Certaines bénéficient d’une aura toute particulière, plutôt des mammifères ou oiseaux de grande taille : panda, éléphant, baleine bleue, flamant rose, condor des Andes… Dessins animés, films d’animation, peluches, logos de marques commerciales ou d’associations participent à créer de nouvelles images ou à corriger des anciennes. Qui ne connaît pas le panda du WWF ? Le rat, éternel mal aimé des villes, a vu son image redorée par le succès, en 2007, du film d’animation des studios Pixar, Ratatouille.
« Nuisibles », « mauvaises herbes », les termes sont encore couramment employés par les personnes d’un certain âge, notamment dans les campagnes. [F13]
Les temps ont changé : insectes parasites des cultures sont désormais éliminés chimiquement, ou leur présence tolérée et maîtrisée dans les exploitations d’agriculture biologique. « Nuisibles » et « mauvaises herbes » on disparu des manuels scolaires. Des groupes entiers ont vu leur statut basculer d’ennemis des hommes à celui d’indicateurs de bonne santé des milieux ruraux ou urbains. C’est le cas par exemple des rapaces diurnes et nocturnes, protégés en France depuis 1972. Pourtant, dans les départements français, les préfets continuent de publier chaque année des arrêtés dressant la liste des « nuisibles », en raison de risques pour la santé publique, des dégâts causés aux cultures et des menaces pour le reste de la faune. Figurent notamment parmi ces indésirables : renard, fouine, martre, ragondin, corbeau freux, corneille noire, pie bavarde…
Les discours sur les atteintes à la biodiversité globale n’ont pas fait disparaître les images négatives, et participent même à en recréer d’autres : ainsi, les « plantes invasives », « pestes végétales », présentées (à juste titre souvent mais pas toujours) comme des menaces pour la biodiversité « indigène » (Arnould, 2005). Certains y voient des relents malsains de xénophobie. Et il est des espèces dont le statut ne paraît pas près d’évoluer : qui soutiendra qu’il faut, au nom du respect de la biodiversité, faire cesser les campagnes de démoustication des lagunes languedociennes, entreprises à partir des années 1960 ? A fortiori si les insectes sont suspectés de transmettre bactéries et virus pathogènes, comme le virus du Nil occidental (quelques dizaines de chevaux camarguais touchés en 2000, mais aucun cas humain).
Il arrive que les décisions politiques en matière de gestion de la biodiversité, inspirées par les spécialistes de la question, anticipent sur une évolution des représentations qui reste relativement lente.
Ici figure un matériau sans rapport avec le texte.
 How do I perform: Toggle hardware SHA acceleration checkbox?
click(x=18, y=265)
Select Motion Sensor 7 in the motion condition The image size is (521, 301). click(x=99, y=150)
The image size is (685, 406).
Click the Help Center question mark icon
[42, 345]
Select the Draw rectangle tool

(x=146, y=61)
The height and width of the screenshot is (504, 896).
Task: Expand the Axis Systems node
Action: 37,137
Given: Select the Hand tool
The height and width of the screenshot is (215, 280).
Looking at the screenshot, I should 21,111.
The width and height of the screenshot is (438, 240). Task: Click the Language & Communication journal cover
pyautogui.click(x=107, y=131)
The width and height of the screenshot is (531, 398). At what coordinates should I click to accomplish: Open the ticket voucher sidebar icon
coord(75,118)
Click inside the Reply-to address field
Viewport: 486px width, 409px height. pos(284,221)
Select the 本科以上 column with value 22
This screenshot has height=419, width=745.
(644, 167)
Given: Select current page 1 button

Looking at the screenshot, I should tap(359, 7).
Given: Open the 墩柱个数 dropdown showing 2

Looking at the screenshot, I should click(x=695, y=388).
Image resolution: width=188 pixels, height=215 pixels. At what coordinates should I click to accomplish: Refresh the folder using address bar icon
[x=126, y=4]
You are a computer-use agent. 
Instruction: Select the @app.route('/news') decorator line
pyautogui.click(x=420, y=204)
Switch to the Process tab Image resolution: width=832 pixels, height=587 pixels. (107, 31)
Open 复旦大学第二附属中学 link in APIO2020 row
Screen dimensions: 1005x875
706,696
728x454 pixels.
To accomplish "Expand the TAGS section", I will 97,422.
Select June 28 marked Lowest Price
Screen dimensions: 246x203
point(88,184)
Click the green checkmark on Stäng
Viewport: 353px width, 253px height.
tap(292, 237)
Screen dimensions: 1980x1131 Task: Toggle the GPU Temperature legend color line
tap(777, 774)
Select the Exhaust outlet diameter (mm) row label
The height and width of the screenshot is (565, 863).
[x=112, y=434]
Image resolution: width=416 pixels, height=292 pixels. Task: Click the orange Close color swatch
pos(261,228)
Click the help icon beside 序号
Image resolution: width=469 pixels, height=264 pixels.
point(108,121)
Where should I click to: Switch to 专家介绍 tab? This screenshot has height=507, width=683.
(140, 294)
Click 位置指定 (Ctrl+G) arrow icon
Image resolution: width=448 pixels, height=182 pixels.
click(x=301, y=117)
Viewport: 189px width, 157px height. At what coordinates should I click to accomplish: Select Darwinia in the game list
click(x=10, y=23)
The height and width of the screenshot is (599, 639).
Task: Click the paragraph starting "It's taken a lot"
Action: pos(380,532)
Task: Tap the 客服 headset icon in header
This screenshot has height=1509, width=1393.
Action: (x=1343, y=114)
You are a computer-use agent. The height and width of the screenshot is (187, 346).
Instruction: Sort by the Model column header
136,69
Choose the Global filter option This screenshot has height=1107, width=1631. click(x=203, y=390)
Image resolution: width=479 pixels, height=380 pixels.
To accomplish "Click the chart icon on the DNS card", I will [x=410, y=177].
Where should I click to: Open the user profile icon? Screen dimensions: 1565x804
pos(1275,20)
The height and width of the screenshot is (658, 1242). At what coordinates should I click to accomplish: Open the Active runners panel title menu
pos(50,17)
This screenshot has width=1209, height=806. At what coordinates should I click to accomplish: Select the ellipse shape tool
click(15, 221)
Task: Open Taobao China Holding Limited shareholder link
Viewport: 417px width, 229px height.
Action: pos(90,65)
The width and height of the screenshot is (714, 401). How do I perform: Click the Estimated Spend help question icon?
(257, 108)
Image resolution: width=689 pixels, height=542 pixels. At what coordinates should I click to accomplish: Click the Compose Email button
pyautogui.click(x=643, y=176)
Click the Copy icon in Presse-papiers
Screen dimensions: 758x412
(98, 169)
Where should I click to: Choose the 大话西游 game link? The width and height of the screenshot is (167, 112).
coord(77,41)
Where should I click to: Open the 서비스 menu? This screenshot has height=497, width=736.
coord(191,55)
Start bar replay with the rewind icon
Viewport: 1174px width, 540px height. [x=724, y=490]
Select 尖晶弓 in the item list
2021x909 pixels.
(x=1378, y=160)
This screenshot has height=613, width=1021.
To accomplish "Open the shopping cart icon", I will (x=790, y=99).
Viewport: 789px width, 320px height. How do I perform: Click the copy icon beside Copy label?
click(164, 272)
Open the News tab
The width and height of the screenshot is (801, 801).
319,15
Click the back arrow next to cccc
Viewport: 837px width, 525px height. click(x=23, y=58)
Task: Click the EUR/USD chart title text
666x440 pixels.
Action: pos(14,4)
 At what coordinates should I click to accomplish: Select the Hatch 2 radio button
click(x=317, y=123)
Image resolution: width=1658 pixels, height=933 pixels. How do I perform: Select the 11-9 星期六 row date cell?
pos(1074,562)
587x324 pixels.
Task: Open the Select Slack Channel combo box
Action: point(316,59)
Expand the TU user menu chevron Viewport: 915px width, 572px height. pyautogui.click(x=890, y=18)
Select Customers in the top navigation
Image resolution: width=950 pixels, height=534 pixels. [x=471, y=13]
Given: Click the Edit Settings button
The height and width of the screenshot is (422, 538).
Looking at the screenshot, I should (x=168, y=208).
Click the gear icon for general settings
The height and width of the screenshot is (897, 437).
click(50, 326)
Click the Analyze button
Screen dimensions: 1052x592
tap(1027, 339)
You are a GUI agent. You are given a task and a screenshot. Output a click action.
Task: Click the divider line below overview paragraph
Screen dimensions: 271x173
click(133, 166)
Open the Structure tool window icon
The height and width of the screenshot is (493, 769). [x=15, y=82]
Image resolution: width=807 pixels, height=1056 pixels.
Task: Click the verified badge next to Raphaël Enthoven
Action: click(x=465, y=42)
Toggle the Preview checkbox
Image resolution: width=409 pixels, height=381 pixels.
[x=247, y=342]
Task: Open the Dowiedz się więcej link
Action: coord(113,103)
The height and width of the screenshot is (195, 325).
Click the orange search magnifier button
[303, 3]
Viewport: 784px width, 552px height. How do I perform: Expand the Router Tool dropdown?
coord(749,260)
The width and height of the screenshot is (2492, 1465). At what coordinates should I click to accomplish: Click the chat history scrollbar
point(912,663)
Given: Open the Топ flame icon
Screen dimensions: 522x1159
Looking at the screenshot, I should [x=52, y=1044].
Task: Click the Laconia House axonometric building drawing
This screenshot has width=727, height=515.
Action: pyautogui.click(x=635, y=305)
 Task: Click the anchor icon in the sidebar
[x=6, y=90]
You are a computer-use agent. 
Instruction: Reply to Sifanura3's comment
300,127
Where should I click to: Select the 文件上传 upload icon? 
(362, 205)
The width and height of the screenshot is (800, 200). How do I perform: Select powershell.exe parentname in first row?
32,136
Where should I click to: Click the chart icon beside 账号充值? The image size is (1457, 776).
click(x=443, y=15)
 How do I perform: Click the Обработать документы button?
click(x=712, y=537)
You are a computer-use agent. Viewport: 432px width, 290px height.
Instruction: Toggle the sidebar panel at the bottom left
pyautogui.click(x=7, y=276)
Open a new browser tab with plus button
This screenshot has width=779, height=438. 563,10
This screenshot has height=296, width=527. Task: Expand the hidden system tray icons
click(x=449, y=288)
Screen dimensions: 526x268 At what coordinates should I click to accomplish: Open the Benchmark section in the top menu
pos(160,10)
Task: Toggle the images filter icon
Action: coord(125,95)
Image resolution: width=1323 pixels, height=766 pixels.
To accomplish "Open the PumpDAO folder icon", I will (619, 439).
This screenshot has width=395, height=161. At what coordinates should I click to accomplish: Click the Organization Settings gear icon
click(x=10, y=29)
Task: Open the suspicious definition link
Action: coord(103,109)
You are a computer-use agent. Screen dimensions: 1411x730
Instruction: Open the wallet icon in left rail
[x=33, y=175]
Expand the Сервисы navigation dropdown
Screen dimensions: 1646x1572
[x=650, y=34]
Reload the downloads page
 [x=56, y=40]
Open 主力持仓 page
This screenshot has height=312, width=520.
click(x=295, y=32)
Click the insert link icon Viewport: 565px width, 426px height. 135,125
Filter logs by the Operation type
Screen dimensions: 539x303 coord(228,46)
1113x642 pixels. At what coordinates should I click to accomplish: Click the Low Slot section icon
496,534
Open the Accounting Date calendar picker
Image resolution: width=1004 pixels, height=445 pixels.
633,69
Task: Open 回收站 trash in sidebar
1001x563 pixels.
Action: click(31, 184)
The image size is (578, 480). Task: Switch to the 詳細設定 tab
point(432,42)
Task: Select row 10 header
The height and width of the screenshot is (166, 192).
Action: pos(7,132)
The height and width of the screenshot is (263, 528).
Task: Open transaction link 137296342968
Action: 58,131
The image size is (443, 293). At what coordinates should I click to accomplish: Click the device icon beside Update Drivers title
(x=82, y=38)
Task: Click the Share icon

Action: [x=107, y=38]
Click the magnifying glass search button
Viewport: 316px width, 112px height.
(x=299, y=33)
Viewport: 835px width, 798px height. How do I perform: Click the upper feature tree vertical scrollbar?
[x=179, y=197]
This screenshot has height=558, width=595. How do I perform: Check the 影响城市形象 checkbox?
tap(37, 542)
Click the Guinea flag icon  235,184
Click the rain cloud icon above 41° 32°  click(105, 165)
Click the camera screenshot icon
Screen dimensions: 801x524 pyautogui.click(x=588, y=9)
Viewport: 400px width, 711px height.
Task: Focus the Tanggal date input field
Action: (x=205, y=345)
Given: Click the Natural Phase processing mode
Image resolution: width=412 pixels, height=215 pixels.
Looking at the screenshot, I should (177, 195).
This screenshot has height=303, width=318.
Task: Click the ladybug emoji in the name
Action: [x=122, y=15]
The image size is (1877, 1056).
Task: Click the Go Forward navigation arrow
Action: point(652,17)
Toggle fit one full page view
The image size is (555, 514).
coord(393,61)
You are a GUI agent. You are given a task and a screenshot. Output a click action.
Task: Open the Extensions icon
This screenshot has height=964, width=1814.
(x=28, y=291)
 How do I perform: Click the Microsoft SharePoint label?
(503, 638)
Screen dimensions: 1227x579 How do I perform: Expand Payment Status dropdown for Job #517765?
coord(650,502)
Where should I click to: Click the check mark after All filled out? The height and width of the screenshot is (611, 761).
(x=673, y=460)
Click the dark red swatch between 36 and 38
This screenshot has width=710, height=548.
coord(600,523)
Au cours des dix dernières années, un peu partout dans les villes françaises, a été promue une gestion différentiée des espaces verts publics : si certains jardins, parcs ou parties de parc continuent de bénéficier d’un entretien régulier, les interventions humaines, notamment la tonte de l’herbe ou l’arrosage, sont ailleurs beaucoup plus limitées. [F14]
Ces mesures s’accompagnent généralement de la plantation d’espèces autochtones, encore présentes dans les campagnes alentours et censées être mieux adaptées aux contraintes climatiques ou pédologiques locales. L’effet est incontestablement positif sur la biodiversité végétale (les plantes herbacées non coupées ont le temps de monter à graine) et animale (herbes hautes et arbustes touffus fournissent abris et lieux de reproduction). De nombreux citadins déplorent pourtant le coté « négligé » de ces nouveaux espaces verts, qui semble par ailleurs favoriser des comportements tels que l’abandon sauvage de déchets. On peut espérer qu’à la faveur de campagnes d’information, les regards sur ces nouvelles « prairies urbaines » changeront dans les prochaines années.
1 La strate supérieure de la forêt.
2 Masse totale des organismes vivants dans un écosystème.